== OBJECTIVE 1 ==
Reproduce a passage of the PostgreSQL benchmarking thread word for word, beginning at the words that contain "2006-09-29 Thread Dimitri" and stopping after "testing postgresql performance?".
== OBJECTIVE 2 ==
Answer these questions from the PostgreSQL benchmarking thread:
(a) Which protocol does the distributed load testing tool support?
(b) In what kind of file is all the session and user configuration placed?
(c) Whose software is called excellent in the suggestion for a benchmark suite?
== OBJECTIVE 3 ==
Decide whether each statement agrees with the PostgreSQL benchmarking thread, and answer yes or no, quoting the words that decide it:
(a) The thread gives an example of choosing one session 80% of the time.
(b) The tsung software is described as a load testing tool that runs on a single machine.
(c) The thread gives launching one user per second as an example rate.

== DOCUMENT TEXT ==

---+---

2006-09-29 Thread Dimitri Fontaine
Le vendredi 29 septembre 2006 15:54, Andrew Sullivan a écrit :
 On Fri, Sep 29, 2006 at 07:27:49PM +0530, km wrote:
  Is there any good benchmark suite for testing postgresql performance?
 I suggest looking at the excellent software provided by OSDL.
 http://www.osdl.org/lab_activities/kernel_testing/osdl_database_test_suite/

You could also take a look at tsung software :
  http://tsung.erlang-projects.org/

This distributed load testing tool supports pgsql protocol. 
You can define some sessions using transactions, requests and think-time, mix 
them (preferring session A 80% of the time for example), and then configure 
it to launch as many users as wanted on some interval (1 user a second, for 
example), during some arrival phases. All this in a XML file.

---+---

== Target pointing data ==
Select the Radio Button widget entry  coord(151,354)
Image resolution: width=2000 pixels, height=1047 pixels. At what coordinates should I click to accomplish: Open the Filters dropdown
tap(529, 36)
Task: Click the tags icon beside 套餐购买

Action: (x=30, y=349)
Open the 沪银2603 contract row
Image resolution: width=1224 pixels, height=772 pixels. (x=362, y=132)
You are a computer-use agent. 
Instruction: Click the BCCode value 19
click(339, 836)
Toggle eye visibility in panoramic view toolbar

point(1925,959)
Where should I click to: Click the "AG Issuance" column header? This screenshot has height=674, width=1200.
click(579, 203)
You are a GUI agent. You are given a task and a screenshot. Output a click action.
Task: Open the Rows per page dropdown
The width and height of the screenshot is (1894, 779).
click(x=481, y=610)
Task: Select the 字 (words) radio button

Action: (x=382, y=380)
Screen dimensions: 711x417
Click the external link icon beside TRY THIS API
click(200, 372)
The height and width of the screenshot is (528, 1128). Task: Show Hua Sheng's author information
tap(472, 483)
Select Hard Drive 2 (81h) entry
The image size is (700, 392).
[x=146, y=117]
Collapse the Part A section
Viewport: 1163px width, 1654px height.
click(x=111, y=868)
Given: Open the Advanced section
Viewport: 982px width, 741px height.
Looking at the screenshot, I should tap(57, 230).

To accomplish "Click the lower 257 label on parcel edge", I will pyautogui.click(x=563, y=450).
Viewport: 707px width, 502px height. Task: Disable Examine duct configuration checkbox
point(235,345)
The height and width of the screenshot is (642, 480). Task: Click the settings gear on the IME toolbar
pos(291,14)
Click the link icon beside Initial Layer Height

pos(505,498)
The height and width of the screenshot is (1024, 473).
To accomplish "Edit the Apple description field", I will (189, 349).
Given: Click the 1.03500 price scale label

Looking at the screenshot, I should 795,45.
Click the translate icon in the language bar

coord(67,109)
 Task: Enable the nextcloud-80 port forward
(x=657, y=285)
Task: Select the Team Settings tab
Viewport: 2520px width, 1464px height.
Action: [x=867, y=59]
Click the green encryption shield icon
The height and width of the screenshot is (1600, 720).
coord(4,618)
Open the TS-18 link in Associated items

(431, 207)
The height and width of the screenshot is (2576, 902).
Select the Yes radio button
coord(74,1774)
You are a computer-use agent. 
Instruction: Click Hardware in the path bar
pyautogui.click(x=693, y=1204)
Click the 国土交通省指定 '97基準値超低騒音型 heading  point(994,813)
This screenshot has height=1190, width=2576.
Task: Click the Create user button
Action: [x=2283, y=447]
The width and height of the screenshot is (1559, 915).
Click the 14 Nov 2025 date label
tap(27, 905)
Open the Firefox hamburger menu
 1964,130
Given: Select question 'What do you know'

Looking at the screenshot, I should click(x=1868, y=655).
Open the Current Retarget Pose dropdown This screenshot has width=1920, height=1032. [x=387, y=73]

---+---

== WRITTEN REPLY 1 ==
2006-09-29 Thread Dimitri Fontaine
Le vendredi 29 septembre 2006 15:54, Andrew Sullivan a écrit :
 On Fri, Sep 29, 2006 at 07:27:49PM +0530, km wrote:
  Is there any good benchmark suite for testing postgresql performance?

== WRITTEN REPLY 2 ==
(a) The pgsql protocol.
(b) An XML file.
(c) OSDL's.

== WRITTEN REPLY 3 ==
(a) Yes: "preferring session A 80% of the time for example"
(b) No: "This distributed load testing tool supports pgsql protocol."
(c) Yes: "1 user a second, for example"